All the President’s Men
By Bob Woodward and Carl Bernstein
Hailed as “perhaps the most influential piece of journalism in history” (Time), All the President’s Men by Pulitzer-winning journalists Bob Woodward and Carl Bernstein dives deep into the Watergate scandal and the unraveling of the Nixon presidency. The classic account documents Woodward and Bernstein’s investigation every step of the way, from the first reports of a break-in at the DNC headquarters in Washington, D.C., to the appearance of “Deep Throat” and the rising wave of outrage that culminated, just months after All the President’s Men was released, in Richard Nixon’s resignation.
Dark Money
By Jane Mayer
In this revelatory work, bestselling author and award-winning journalist Jane Mayer exposes the ultra-wealthy idealogues vying for control of America’s future. Drawing on exclusive interviews and revealing court documents and private papers, Mayer examines the widening economic gap in America and the alarming ascendency of the billionaire class. The agenda they’re pushing is clear: Dismantle corporate regulation and tax laws and consolidate wealth in the top 1 percent. A highly praised account, Dark Money is “more than just a work of political journalism — it’s a vital portrait of a nation” (The San Francisco Chronicle).
Charged
By Emily Bazelon
The American criminal justice system is designed to give equal power to the prosecution and the defense, but in reality the balance is skewed.
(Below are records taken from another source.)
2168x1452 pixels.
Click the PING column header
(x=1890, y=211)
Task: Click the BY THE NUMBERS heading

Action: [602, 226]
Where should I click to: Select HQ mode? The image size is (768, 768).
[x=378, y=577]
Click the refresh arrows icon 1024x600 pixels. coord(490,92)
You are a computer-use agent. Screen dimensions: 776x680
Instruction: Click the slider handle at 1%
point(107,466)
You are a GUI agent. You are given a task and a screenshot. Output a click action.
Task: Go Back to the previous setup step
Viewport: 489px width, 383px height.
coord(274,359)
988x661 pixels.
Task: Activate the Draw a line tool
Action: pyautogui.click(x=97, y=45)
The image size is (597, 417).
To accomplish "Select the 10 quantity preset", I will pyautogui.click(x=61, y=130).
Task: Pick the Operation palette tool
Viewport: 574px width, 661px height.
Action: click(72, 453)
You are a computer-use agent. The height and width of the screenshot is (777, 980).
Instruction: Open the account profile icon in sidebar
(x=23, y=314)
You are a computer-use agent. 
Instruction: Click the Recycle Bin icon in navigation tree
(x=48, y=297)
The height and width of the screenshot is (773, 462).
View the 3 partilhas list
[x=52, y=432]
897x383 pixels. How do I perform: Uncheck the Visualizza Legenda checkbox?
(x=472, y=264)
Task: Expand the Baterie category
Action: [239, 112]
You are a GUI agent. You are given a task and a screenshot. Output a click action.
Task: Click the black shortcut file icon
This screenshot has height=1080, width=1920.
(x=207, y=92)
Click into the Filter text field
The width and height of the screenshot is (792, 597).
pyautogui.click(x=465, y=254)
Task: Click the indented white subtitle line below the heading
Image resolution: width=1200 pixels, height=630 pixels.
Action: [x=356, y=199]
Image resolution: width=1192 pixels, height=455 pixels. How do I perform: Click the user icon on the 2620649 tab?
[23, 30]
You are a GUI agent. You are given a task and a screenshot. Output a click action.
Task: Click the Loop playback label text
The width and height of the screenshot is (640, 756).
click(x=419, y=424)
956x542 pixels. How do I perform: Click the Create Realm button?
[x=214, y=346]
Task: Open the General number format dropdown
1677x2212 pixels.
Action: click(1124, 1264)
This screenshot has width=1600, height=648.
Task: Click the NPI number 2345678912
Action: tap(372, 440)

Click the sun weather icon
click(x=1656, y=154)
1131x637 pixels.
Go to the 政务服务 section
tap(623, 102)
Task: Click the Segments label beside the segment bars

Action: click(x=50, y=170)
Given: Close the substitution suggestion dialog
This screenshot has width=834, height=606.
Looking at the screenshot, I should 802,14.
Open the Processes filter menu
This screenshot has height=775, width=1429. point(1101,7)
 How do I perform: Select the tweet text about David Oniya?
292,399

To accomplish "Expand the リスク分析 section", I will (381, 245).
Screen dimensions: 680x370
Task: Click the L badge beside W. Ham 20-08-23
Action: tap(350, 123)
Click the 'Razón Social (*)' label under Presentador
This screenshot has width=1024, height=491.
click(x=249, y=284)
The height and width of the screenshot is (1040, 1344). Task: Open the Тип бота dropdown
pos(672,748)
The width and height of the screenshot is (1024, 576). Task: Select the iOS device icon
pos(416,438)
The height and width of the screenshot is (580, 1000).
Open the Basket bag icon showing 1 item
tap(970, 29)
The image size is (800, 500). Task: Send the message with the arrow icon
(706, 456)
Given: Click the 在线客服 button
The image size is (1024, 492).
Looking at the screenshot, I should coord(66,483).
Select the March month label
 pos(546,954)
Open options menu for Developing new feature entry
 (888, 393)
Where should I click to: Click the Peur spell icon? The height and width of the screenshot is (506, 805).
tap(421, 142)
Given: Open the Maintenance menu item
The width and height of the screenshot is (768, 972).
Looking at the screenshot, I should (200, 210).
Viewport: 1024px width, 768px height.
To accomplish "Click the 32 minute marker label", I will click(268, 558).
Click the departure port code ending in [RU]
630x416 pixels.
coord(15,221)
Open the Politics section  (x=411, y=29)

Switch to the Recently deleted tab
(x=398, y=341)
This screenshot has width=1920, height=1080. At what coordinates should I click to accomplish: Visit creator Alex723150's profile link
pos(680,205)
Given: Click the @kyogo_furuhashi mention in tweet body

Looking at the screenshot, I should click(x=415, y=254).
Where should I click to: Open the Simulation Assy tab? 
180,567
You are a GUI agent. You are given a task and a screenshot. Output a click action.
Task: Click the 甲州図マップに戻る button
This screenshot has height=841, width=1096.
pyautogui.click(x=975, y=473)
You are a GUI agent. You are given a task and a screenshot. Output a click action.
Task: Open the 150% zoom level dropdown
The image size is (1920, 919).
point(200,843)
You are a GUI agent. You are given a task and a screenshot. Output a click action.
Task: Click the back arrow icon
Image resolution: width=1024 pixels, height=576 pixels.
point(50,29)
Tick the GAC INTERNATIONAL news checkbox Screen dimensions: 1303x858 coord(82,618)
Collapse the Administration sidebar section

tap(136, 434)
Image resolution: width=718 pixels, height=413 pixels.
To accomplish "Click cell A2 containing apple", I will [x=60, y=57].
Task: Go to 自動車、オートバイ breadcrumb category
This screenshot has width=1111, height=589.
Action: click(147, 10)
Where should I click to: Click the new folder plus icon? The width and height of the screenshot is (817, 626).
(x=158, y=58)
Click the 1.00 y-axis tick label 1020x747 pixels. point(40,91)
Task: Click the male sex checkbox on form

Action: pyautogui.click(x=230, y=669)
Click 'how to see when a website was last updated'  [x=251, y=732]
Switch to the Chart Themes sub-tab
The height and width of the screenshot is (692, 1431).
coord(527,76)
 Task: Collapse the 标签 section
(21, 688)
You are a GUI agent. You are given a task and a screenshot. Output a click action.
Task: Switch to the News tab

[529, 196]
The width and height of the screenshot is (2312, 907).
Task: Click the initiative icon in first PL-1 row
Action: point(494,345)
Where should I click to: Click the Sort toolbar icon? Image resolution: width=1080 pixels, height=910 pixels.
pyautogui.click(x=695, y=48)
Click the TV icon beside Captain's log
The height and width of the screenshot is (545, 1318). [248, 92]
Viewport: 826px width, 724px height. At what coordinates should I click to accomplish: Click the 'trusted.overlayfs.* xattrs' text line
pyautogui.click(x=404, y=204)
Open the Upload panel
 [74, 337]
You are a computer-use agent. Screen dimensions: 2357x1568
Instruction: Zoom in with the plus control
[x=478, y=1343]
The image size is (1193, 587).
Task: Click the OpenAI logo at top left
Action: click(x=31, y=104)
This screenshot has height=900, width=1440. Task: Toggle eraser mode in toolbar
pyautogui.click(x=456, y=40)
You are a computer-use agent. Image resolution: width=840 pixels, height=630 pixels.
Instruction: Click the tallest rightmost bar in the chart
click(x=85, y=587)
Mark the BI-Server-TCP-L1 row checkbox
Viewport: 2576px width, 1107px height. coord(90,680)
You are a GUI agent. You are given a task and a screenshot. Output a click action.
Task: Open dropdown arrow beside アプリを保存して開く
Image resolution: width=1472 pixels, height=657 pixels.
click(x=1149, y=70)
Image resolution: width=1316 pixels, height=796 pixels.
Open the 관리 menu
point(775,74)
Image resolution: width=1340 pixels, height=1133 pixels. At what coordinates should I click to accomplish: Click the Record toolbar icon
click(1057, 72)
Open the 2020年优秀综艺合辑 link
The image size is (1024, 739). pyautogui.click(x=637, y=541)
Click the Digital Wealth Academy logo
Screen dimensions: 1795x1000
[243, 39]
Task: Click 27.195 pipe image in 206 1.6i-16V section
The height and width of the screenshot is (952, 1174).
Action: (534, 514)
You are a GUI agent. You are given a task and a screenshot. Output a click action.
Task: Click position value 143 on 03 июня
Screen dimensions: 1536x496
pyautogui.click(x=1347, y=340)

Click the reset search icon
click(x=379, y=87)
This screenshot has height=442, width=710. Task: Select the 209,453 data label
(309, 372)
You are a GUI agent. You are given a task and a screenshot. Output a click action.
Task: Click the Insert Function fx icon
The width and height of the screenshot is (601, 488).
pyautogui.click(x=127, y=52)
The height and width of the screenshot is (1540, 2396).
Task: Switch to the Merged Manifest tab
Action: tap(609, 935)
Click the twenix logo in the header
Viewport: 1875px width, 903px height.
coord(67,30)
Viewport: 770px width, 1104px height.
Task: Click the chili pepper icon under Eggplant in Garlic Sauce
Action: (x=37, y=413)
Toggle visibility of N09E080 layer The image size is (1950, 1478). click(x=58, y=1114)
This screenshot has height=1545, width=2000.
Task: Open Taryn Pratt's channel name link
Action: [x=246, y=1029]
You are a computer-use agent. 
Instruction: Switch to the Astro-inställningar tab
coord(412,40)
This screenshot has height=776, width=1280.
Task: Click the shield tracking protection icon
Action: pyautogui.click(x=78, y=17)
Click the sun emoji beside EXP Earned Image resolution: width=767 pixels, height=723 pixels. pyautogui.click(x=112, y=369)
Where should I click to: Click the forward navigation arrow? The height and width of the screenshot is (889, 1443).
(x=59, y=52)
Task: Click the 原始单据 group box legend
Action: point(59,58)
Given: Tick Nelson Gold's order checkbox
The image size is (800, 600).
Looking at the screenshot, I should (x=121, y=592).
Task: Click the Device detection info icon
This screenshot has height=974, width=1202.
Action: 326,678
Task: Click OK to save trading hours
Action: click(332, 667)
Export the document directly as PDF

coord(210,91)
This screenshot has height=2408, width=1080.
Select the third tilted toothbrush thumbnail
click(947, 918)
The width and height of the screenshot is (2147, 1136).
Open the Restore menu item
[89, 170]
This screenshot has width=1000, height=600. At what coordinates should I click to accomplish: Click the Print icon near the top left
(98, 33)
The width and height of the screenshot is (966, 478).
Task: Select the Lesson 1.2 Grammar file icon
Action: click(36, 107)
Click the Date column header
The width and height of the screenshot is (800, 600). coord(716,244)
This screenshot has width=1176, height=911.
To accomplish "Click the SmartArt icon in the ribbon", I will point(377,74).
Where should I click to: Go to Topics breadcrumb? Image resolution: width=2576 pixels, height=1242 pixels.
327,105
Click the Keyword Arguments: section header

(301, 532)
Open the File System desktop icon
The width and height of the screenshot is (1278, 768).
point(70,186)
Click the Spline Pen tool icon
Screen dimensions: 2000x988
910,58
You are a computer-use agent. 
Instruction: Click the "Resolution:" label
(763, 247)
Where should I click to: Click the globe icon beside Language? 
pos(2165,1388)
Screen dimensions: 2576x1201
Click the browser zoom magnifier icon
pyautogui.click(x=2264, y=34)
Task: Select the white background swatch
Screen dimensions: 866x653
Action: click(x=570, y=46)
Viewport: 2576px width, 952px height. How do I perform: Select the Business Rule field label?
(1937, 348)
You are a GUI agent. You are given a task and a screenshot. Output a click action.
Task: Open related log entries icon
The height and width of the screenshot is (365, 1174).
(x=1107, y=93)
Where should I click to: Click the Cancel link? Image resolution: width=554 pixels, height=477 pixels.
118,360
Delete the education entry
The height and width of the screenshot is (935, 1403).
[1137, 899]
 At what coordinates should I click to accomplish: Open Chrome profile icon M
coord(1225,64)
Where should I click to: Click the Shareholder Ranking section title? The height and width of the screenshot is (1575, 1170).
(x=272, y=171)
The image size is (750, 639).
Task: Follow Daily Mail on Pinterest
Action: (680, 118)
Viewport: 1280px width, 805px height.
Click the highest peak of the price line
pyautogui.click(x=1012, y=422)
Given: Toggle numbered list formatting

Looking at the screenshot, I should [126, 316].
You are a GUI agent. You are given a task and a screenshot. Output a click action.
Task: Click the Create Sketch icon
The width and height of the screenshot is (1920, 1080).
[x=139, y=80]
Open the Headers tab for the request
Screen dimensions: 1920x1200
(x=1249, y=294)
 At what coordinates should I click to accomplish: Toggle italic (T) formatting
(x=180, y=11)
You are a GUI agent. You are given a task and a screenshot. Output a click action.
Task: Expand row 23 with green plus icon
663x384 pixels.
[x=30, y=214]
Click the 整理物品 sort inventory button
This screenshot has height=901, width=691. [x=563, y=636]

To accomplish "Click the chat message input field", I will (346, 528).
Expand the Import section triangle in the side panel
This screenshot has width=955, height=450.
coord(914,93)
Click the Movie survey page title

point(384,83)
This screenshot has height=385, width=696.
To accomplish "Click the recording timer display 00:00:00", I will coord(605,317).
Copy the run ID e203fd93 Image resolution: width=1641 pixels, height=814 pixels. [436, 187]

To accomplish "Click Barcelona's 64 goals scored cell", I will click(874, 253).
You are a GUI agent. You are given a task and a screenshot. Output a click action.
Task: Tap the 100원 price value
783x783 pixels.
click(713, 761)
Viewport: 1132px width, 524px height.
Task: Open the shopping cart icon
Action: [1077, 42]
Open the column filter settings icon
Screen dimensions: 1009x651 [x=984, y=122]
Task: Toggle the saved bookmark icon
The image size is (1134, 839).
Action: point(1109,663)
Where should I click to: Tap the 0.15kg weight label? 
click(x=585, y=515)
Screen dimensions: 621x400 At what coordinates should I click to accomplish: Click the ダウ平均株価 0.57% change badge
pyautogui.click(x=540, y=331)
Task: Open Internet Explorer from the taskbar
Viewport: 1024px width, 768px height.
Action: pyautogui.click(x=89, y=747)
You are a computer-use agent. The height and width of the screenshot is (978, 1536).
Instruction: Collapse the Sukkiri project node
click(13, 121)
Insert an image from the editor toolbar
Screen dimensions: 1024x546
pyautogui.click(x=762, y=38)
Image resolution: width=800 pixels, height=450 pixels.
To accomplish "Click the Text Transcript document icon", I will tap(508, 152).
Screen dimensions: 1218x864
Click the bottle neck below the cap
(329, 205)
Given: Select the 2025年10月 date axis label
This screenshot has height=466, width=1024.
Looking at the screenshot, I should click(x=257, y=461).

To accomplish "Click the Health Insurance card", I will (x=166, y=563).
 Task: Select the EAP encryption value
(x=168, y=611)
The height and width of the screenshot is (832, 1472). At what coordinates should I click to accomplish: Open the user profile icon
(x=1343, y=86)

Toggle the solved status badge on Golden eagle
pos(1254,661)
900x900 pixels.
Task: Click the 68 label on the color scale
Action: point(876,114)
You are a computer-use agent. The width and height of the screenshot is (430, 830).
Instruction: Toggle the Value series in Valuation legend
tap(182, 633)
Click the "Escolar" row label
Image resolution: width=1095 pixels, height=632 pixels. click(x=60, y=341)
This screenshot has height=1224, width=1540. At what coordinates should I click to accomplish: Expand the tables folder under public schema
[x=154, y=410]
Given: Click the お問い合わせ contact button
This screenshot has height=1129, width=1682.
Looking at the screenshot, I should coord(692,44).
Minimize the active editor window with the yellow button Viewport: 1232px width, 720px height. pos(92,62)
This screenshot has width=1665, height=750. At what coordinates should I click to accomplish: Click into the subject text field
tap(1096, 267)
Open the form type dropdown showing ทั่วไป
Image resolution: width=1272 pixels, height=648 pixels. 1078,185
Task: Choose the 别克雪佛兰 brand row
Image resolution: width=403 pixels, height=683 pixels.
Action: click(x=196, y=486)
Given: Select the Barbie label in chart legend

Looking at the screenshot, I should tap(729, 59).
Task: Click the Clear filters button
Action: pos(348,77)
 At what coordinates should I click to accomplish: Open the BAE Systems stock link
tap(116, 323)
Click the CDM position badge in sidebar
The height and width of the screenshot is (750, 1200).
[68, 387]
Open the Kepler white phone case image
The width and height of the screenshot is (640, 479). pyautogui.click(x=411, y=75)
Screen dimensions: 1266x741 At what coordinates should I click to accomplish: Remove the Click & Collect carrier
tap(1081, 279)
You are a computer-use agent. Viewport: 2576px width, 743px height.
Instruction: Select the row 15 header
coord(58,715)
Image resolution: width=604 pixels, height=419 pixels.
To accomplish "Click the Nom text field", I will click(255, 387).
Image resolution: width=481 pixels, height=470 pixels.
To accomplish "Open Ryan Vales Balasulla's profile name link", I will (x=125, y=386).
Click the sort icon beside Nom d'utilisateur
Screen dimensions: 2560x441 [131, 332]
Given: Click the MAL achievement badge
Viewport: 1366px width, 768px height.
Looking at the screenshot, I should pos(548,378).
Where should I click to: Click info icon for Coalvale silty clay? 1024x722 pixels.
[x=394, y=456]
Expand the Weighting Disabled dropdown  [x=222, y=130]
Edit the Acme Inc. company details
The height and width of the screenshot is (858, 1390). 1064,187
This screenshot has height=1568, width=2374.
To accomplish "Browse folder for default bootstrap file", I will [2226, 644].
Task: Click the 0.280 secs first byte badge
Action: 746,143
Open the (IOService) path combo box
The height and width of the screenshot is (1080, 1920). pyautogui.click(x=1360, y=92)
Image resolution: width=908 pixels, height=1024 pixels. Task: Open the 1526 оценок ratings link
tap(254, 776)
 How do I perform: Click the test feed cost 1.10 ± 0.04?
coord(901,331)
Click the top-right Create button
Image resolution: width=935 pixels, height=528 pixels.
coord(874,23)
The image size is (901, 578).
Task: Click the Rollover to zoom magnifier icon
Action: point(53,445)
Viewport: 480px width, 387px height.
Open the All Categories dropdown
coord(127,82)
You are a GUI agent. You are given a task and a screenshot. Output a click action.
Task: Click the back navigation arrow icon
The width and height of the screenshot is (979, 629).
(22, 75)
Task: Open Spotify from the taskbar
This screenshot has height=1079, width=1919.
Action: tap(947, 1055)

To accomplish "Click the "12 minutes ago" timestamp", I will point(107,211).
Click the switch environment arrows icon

Bestselling author and renowned legal commentator Emily Bazelon shows us why in Charged. She follows the stories of two young people, both charged with serious crimes, from their arrest to sentencing to illustrate how prosecutions can go wrong. A New York Times bestseller driven by in-depth reporting and expert legal analysis, Charged shines a powerful light on the unchecked power of the prosecutor and mass incarceration in America.
American Prison
By Shane Bauer
In 2014, award-winning journalist Shane Bauer took a job for $9 an hour working as a guard in a private prison. In the four months he spent undercover, Bauer learned enough to write an exposé that would become the most-read feature ever published in Mother Jones magazine. American Prison expands on that piece, detailing the cruelty of our current prison system alongside a thoroughly researched history of for-profit prisons in America and the abhorrent lack of accountability within private prisons. It’s a study that’s both candid and provocative: NPR calls American Prison “an enraging, necessary look at the private prison system.”
Bad Blood
By John Carreyrou
In 2014, Elizabeth Holmes was widely regarded as the next Steve Jobs. The brilliant Stanford dropout had launched a new technology company called Theranos that promised to revolutionize the medical industry by performing a range of lab tests with just a single drop of blood. Too bad Theranos’s game-changing technology didn’t really work. Yet rather than halting production and rectifying concerns before things got out of control, Holmes and her partner, Sunny Balwani, doubled down on their subterfuge, silencing doubters and squashing dissent to keep the investment money flowing. John Carreyrou, a two-time Pulitzer winner and veteran journalist, reports this gripping Silicon Valley scandal in his national bestseller Bad Blood.
Catch and Kill
By Ronan Farrow
In his New York Times bestseller, Pulitzer-winning investigative reporter Ronan Farrow blows open the network of cover-ups and conspiracies protecting serial abusers in Hollywood. What began as a routine television network investigation led Farrow to a story only spoken about in hushed whispers. A powerful Hollywood producer was a predator, protected by money and fear, and backed by elite lawyers and fixers. As Farrow’s investigation intensified, he was followed and threatened, meeting resistance every step of the way. This is the story of how wealth, intimidation, and power from coast to coast served to cover up the predators and abusers in Hollywood. Catch and Kill reveals shocking new stories of abuse of power and gives voice to the victims who were silenced for so long.